500 Internal Server Error — Uncaught Errors
Represents uncaught system failures.
Request
curl -X POST "https://api.company.com/v1/signup/submit" \
-H "Authorization: Bearer <token>" \
-H "Content-Type: application/json" \
-d '{
"first_name": "Jane",
"last_name": "Smith",
"dob": "1991-05-20",
"email": "jane.smith@email.com"
}'
Response
HTTP/1.1 500 Internal Server Error
Content-Type: application/json
Cache-Control: no-store
Date: Tue, 01 Oct 2025 10:20:00 GMT
X-Request-Id: d1df3f1b-9c4d-4f80-9b31-2c7a8f91d0aa
{
"error": "Internal Server Error",
"message": "Unknown failure occurred"

TASK INSTRUCTIONS:
Answer these questions about the 500 error example above:
1. To what URL does the request send its POST?
2. What value is given for "dob" in the request body?
3. What text appears in the "message" field of the response?

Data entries
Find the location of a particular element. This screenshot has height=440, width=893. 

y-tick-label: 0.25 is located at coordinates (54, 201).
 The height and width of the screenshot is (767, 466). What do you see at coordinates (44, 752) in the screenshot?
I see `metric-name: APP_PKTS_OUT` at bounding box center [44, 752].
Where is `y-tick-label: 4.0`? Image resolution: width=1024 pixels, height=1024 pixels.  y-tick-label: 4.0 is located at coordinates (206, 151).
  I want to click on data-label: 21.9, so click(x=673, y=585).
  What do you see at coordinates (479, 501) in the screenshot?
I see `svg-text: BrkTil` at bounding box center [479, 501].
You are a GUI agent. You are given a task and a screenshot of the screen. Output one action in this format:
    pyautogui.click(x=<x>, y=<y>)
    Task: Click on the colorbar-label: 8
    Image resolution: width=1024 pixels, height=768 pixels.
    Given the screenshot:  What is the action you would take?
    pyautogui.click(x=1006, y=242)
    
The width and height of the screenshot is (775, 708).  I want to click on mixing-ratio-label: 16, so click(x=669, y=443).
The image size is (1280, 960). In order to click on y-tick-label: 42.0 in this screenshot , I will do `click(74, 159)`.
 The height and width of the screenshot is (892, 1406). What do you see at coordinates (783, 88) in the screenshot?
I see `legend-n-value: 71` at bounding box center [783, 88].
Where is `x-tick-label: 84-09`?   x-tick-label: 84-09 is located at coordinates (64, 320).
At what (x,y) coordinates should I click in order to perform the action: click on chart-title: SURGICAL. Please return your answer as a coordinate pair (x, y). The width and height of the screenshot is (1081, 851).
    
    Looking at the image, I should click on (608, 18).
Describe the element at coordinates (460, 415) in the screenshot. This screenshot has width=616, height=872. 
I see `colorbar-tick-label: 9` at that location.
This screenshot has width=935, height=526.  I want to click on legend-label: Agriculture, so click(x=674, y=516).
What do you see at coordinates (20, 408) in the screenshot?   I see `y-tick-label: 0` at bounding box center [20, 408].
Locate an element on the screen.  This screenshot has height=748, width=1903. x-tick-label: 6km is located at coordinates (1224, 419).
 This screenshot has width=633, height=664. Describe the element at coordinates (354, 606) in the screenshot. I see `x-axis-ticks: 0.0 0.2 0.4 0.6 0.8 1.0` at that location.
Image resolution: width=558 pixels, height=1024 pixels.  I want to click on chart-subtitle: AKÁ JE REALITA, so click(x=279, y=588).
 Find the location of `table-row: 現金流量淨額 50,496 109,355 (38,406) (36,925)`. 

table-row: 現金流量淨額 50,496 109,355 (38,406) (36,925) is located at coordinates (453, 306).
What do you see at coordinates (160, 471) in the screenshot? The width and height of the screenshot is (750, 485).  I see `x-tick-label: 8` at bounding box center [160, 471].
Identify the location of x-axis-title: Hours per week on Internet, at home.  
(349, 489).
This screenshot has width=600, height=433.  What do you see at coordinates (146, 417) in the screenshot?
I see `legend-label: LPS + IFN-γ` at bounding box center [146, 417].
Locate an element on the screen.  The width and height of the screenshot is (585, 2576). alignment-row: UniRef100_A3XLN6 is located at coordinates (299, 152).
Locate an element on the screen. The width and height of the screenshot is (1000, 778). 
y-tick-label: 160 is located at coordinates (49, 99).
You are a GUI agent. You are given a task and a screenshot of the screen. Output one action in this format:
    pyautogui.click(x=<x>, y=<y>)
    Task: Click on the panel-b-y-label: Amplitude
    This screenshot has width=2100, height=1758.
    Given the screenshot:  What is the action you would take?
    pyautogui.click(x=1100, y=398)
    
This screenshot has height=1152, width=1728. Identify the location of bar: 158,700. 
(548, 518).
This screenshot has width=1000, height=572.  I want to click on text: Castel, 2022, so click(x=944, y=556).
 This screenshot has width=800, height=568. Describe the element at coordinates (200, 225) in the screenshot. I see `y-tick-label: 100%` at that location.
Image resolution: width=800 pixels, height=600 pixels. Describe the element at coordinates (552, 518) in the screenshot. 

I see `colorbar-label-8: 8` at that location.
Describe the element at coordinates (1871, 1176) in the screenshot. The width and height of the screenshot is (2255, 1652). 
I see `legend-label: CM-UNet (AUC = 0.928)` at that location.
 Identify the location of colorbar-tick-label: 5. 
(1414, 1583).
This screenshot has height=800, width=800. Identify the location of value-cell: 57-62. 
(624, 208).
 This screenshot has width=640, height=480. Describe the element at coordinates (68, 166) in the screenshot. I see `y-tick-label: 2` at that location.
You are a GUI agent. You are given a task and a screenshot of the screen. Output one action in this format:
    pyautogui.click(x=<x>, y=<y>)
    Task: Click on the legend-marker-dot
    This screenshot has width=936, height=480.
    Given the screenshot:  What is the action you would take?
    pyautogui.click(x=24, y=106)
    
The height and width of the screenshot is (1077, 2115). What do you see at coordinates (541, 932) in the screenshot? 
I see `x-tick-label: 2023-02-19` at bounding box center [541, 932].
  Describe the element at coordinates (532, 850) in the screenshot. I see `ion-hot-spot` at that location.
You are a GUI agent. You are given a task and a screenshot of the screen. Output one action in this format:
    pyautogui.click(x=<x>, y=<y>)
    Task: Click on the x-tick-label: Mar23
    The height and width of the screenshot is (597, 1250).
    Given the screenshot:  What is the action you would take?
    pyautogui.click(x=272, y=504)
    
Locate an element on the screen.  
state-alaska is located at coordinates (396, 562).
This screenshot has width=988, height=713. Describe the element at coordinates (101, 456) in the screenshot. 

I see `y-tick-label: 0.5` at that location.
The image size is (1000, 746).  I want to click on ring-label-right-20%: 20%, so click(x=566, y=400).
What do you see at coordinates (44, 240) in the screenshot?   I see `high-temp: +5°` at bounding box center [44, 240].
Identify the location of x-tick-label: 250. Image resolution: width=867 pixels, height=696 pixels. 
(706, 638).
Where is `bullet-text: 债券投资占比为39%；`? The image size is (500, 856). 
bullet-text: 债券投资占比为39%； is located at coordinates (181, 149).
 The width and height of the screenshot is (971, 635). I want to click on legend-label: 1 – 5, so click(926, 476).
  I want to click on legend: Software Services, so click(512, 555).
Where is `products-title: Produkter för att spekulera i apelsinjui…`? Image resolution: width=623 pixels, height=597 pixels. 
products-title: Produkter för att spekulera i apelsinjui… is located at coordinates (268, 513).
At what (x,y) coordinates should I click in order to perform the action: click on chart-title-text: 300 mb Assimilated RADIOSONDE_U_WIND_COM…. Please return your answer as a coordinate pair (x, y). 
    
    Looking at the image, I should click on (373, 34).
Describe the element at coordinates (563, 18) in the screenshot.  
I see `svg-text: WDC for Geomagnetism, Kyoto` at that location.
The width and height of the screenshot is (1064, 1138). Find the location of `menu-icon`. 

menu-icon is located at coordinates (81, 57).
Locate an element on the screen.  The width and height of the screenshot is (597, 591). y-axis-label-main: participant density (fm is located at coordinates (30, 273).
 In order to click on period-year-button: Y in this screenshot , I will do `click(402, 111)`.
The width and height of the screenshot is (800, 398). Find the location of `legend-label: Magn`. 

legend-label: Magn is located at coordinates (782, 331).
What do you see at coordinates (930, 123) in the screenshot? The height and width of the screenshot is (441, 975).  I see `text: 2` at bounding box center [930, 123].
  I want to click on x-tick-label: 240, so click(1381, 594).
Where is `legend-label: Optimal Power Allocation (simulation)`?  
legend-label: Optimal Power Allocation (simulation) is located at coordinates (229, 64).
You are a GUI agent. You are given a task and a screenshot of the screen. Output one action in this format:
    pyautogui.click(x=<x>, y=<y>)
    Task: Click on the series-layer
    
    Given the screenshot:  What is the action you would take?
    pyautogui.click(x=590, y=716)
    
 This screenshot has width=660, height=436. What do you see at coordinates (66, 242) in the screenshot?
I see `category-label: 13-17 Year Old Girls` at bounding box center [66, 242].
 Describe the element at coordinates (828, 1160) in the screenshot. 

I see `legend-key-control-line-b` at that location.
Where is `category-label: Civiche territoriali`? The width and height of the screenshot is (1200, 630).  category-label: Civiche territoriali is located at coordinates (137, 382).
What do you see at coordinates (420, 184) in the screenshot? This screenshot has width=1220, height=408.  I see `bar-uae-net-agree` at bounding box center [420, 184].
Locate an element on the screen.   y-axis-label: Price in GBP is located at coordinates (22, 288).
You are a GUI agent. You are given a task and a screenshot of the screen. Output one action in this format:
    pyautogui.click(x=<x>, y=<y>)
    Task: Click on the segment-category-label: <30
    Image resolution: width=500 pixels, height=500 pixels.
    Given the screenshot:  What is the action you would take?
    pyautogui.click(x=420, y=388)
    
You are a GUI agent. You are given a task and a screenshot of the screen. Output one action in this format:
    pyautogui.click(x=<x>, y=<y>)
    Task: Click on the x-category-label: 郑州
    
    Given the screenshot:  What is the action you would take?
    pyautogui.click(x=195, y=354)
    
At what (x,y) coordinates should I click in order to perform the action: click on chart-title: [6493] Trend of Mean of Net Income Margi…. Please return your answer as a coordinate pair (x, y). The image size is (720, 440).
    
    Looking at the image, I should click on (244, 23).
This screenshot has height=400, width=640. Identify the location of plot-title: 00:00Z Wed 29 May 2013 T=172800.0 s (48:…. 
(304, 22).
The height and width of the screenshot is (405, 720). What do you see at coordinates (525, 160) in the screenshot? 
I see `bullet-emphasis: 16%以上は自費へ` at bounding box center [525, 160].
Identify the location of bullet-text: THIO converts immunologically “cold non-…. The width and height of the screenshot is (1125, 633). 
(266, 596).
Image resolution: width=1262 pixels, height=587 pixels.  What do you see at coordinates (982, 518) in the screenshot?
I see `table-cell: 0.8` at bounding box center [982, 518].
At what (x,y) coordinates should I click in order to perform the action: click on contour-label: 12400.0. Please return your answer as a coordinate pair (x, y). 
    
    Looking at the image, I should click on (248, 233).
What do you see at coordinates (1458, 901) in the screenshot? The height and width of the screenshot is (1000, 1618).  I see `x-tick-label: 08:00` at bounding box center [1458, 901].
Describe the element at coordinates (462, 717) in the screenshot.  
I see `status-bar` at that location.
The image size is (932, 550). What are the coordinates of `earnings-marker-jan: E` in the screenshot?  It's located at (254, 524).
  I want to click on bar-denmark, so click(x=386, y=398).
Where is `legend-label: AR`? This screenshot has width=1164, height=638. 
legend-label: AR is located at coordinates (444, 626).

RESULT:
1. https://api.company.com/v1/signup/submit
2. 1991-05-20
3. Unknown failure occurred